[TASK GOAL]
Turn all of the entries below into a Markdown table with the columns Row and Line. Give each non-blank line its own numbered row, and skip the blank lines.

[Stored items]
════════
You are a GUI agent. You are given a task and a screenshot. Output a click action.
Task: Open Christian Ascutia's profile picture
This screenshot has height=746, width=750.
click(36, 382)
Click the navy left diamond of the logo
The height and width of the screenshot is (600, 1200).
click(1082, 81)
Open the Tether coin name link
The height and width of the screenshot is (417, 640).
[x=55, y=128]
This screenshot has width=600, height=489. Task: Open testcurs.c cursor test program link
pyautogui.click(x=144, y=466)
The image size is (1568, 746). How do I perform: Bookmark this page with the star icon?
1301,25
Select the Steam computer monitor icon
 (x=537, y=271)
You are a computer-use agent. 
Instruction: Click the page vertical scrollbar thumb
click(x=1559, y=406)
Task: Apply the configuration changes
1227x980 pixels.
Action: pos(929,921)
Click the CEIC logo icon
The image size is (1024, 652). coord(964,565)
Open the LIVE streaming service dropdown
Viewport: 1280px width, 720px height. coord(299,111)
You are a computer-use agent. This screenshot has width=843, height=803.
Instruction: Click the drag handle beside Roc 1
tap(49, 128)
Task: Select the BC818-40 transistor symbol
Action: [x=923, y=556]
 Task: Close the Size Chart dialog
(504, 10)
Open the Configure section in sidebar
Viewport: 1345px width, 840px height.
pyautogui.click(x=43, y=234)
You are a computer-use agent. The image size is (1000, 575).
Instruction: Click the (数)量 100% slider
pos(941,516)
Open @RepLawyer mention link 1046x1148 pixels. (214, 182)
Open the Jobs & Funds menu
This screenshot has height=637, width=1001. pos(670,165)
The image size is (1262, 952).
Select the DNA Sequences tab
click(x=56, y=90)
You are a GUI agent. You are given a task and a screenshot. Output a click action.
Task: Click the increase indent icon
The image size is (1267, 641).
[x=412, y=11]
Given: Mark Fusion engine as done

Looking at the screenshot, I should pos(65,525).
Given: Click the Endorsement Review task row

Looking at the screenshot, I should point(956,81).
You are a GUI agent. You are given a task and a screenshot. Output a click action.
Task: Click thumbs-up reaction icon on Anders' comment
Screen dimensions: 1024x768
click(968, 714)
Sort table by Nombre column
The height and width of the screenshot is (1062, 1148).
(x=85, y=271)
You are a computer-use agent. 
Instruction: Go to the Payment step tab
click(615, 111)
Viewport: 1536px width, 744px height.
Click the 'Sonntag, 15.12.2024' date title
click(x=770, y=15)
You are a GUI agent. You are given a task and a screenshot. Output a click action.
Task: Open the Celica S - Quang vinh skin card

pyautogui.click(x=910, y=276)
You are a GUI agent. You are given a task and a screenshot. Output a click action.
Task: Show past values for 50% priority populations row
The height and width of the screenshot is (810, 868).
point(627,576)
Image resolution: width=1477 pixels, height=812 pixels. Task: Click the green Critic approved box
════════
[TASK ANSWER]
| Row | Line |
|---|---|
| 1 | You are a GUI agent. You are given a task and a screenshot. Output a click action. |
| 2 | Task: Open Christian Ascutia's profile picture |
| 3 | This screenshot has height=746, width=750. |
| 4 | click(36, 382) |
| 5 | Click the navy left diamond of the logo |
| 6 | The height and width of the screenshot is (600, 1200). |
| 7 | click(1082, 81) |
| 8 | Open the Tether coin name link |
| 9 | The height and width of the screenshot is (417, 640). |
| 10 | [x=55, y=128] |
| 11 | This screenshot has width=600, height=489. Task: Open testcurs.c cursor test program link |
| 12 | pyautogui.click(x=144, y=466) |
| 13 | The image size is (1568, 746). How do I perform: Bookmark this page with the star icon? |
| 14 | 1301,25 |
| 15 | Select the Steam computer monitor icon |
| 16 |  (x=537, y=271) |
| 17 | You are a computer-use agent.  |
| 18 | Instruction: Click the page vertical scrollbar thumb |
| 19 | click(x=1559, y=406) |
| 20 | Task: Apply the configuration changes |
| 21 | 1227x980 pixels. |
| 22 | Action: pos(929,921) |
| 23 | Click the CEIC logo icon |
| 24 | The image size is (1024, 652). coord(964,565) |
| 25 | Open the LIVE streaming service dropdown |
| 26 | Viewport: 1280px width, 720px height. coord(299,111) |
| 27 | You are a computer-use agent. This screenshot has width=843, height=803. |
| 28 | Instruction: Click the drag handle beside Roc 1 |
| 29 | tap(49, 128) |
| 30 | Task: Select the BC818-40 transistor symbol |
| 31 | Action: [x=923, y=556] |
| 32 |  Task: Close the Size Chart dialog |
| 33 | (504, 10) |
| 34 | Open the Configure section in sidebar |
| 35 | Viewport: 1345px width, 840px height. |
| 36 | pyautogui.click(x=43, y=234) |
| 37 | You are a computer-use agent. The image size is (1000, 575). |
| 38 | Instruction: Click the (数)量 100% slider |
| 39 | pos(941,516) |
| 40 | Open @RepLawyer mention link 1046x1148 pixels. (214, 182) |
| 41 | Open the Jobs & Funds menu |
| 42 | This screenshot has height=637, width=1001. pos(670,165) |
| 43 | The image size is (1262, 952). |
| 44 | Select the DNA Sequences tab |
| 45 | click(x=56, y=90) |
| 46 | You are a GUI agent. You are given a task and a screenshot. Output a click action. |
| 47 | Task: Click the increase indent icon |
| 48 | The image size is (1267, 641). |
| 49 | [x=412, y=11] |
| 50 | Given: Mark Fusion engine as done |
| 51 | Looking at the screenshot, I should pos(65,525). |
| 52 | Given: Click the Endorsement Review task row |
| 53 | Looking at the screenshot, I should point(956,81). |
| 54 | You are a GUI agent. You are given a task and a screenshot. Output a click action. |
| 55 | Task: Click thumbs-up reaction icon on Anders' comment |
| 56 | Screen dimensions: 1024x768 |
| 57 | click(968, 714) |
| 58 | Sort table by Nombre column |
| 59 | The height and width of the screenshot is (1062, 1148). |
| 60 | (x=85, y=271) |
| 61 | You are a computer-use agent.  |
| 62 | Instruction: Go to the Payment step tab |
| 63 | click(615, 111) |
| 64 | Viewport: 1536px width, 744px height. |
| 65 | Click the 'Sonntag, 15.12.2024' date title |
| 66 | click(x=770, y=15) |
| 67 | You are a GUI agent. You are given a task and a screenshot. Output a click action. |
| 68 | Task: Open the Celica S - Quang vinh skin card |
| 69 | pyautogui.click(x=910, y=276) |
| 70 | You are a GUI agent. You are given a task and a screenshot. Output a click action. |
| 71 | Task: Show past values for 50% priority populations row |
| 72 | The height and width of the screenshot is (810, 868). |
| 73 | point(627,576) |
| 74 | Image resolution: width=1477 pixels, height=812 pixels. Task: Click the green Critic approved box |